Books for January 2010

A Country Called Home by Kim Barnes
Idaho writer Kim Barnes tells the story of Thomas Deracotte, a medical student who marries Helen over the objections of her stuffy parents. They move to a farm in Fife, Idaho where Deracotte plans to open his medical practice, but he gets so enamored with the land and building a house and barn that he puts it off. For a long, long time. Meanwhile, Helen misses her family and running water. She becomes pregnant and gives birth to Elise. Enter the hired hand, Manny, who, after a family tragedy, helps raise Elise and take care of Deracotte who has become dependent on drugs. Dark drama doesn’t begin to sum it up.

It’s A Dog’s World –The Savvy Guide to Four-legged Living by Wendy Diamond
Thank you Random House for the advance reader copy of Diamond’s latest book. Wendy Diamond is without a doubt the best friend a dog can have – she’s worked tirelessly for animal welfare and written a great guide to all things “dog.” A worthwhile read and an excellent gift for a new doggie parent.

Prairie Reunion by Barbara J. Scot
I was all snuggled up, ready to read a book that was on the ‘recommended memoir reading’ list I had recently dug up from a creative writing workshop I took at Boise State University. Although the workshop was years ago, I figured the book list was still a river of gold waiting to be dredged. Wrong. Scot has a good story, but just doesn’t have the skill to tell it. Choppy sentences, nonsense poetry and can we nail a point once in awhile-- is that too much to ask?

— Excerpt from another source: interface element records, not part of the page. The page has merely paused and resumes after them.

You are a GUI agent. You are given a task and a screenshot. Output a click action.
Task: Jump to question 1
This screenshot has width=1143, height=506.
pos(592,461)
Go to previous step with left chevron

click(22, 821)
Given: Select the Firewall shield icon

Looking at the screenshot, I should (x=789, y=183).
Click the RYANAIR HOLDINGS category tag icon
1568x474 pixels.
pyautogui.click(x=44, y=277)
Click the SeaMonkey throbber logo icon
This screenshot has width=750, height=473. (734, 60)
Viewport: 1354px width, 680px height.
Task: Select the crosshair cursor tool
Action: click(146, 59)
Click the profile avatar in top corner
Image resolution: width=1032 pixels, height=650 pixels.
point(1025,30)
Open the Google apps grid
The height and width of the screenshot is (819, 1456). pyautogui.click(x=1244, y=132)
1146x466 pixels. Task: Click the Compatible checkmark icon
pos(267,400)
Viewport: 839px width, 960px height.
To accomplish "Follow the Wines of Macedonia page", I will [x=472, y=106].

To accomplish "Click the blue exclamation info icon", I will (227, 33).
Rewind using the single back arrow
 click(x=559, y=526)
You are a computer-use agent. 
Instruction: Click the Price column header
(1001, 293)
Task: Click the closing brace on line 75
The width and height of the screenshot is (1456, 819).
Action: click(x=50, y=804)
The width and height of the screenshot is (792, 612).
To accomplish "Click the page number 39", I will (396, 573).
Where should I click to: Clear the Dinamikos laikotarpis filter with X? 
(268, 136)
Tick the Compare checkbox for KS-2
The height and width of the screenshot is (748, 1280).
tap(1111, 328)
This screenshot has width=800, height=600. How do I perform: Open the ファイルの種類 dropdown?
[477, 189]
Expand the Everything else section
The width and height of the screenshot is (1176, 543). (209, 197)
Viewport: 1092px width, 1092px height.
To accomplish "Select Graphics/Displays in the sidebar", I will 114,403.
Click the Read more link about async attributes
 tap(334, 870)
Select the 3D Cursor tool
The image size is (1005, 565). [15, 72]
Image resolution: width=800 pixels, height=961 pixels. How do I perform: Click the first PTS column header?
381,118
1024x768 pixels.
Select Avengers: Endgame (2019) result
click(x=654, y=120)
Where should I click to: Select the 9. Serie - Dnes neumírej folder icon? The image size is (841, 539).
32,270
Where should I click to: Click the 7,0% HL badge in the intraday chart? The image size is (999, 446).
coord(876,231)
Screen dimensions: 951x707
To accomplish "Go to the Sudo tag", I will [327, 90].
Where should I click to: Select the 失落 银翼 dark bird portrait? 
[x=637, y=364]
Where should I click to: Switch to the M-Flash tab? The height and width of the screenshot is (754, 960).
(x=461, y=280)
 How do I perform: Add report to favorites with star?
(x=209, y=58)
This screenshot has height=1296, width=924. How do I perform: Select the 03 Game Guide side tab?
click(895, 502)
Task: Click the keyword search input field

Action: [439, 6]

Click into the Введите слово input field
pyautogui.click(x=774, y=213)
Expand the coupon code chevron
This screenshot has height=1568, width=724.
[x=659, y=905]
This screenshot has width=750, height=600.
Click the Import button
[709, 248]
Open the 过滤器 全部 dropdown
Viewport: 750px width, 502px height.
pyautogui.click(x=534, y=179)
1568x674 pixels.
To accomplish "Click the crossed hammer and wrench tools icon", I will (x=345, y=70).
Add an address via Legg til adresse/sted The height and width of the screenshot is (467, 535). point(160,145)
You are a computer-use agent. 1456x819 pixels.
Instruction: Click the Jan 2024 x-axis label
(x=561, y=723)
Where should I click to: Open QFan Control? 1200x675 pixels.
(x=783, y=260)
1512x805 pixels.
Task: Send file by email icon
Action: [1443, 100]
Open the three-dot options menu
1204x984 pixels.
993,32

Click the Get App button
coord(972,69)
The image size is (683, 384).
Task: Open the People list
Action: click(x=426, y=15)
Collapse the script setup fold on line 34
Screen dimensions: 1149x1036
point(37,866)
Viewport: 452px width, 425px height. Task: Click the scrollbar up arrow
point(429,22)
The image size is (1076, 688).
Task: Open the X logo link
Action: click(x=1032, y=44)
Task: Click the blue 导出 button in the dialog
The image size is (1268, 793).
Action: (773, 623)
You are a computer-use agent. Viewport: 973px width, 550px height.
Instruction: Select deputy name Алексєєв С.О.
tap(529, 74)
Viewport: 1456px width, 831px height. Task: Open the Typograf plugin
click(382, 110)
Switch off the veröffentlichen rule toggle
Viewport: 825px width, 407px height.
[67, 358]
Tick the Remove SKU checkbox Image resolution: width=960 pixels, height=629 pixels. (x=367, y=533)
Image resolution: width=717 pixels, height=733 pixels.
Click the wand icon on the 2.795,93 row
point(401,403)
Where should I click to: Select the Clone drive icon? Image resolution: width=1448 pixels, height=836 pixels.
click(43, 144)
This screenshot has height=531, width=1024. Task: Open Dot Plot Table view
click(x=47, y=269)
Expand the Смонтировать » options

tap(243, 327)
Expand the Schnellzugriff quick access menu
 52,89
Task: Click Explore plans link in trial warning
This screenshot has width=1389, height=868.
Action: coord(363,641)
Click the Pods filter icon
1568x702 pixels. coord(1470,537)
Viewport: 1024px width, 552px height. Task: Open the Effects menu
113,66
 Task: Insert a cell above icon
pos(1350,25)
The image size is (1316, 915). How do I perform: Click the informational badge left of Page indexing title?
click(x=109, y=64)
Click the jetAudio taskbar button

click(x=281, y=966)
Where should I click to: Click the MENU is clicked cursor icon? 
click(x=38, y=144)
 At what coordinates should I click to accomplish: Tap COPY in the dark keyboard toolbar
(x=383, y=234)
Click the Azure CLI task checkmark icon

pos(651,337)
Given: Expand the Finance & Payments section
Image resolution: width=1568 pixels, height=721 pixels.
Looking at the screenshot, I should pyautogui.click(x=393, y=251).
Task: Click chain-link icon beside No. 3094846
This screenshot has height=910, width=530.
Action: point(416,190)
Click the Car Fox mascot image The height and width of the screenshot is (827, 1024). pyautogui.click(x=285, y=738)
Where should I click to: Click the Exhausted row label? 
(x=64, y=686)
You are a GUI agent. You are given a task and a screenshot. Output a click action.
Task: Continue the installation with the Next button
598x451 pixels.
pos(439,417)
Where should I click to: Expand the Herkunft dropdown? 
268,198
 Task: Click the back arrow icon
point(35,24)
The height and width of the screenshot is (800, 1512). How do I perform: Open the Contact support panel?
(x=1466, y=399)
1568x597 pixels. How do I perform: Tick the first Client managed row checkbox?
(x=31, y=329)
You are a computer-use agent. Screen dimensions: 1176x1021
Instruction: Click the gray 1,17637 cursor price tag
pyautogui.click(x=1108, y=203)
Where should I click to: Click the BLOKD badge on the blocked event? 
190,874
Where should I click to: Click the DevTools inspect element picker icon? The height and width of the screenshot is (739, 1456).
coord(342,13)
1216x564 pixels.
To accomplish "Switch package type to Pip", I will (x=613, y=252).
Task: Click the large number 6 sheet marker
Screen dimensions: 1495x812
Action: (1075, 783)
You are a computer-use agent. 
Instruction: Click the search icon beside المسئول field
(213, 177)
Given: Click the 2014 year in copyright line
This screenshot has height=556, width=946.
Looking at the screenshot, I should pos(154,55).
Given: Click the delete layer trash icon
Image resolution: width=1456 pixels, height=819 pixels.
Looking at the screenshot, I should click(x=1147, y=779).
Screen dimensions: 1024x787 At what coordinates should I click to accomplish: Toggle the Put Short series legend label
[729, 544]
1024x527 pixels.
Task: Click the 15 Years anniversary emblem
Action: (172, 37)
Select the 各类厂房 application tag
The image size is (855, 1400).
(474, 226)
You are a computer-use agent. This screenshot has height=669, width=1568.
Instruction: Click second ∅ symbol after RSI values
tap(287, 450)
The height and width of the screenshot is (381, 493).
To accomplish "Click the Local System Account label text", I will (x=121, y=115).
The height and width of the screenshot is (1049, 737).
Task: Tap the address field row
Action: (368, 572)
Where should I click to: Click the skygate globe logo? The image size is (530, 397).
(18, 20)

Remarkable Creatures by Tracy Chevalier
Elizabeth Philpot is forced to move from expensive London to the less than fashionable coastal town of Lyme Regis after her brother marries, and the couple wants the family home all to themselves. Along with her two sisters they settle into their cozy cottage. Elizabeth befriends a young local girl, Mary Anning who shares her interest in fossils. In fact Mary is somewhat of an expert and finds several new species along the coast line. Like the sea, their friendship ebbs and flows over the years, but eventually both find their place in the town, and history. A very interesting look at Victorian England and early fossil hunters, plus a decent read. Chevalier also wrote the Girl with a Pearl Earring, which in my opinion is a much better book.

The Other Boleyn Girl by Philippa Gregory
Sisterly rivalry, love, sex, power, and historical fiction --all the makings of a great, easy read. Gregory tells the story of Anne Boleyn, her sister Mary and their brother George who are all brought to the king's court at a young age – mainly as pawns in their uncle's plans to advance the family fortune. Mary, the narrator and “the other Boleyn girl,” wins King Henry VIII's favor when she is barely 14. Their affair lasts several years, and she gives Henry a daughter and a son. But her sister, Anne, soon displaces Mary as his lover and begins her scheme to rid him of his wife, Katherine of Aragon. Of course we all know what happens to Anne.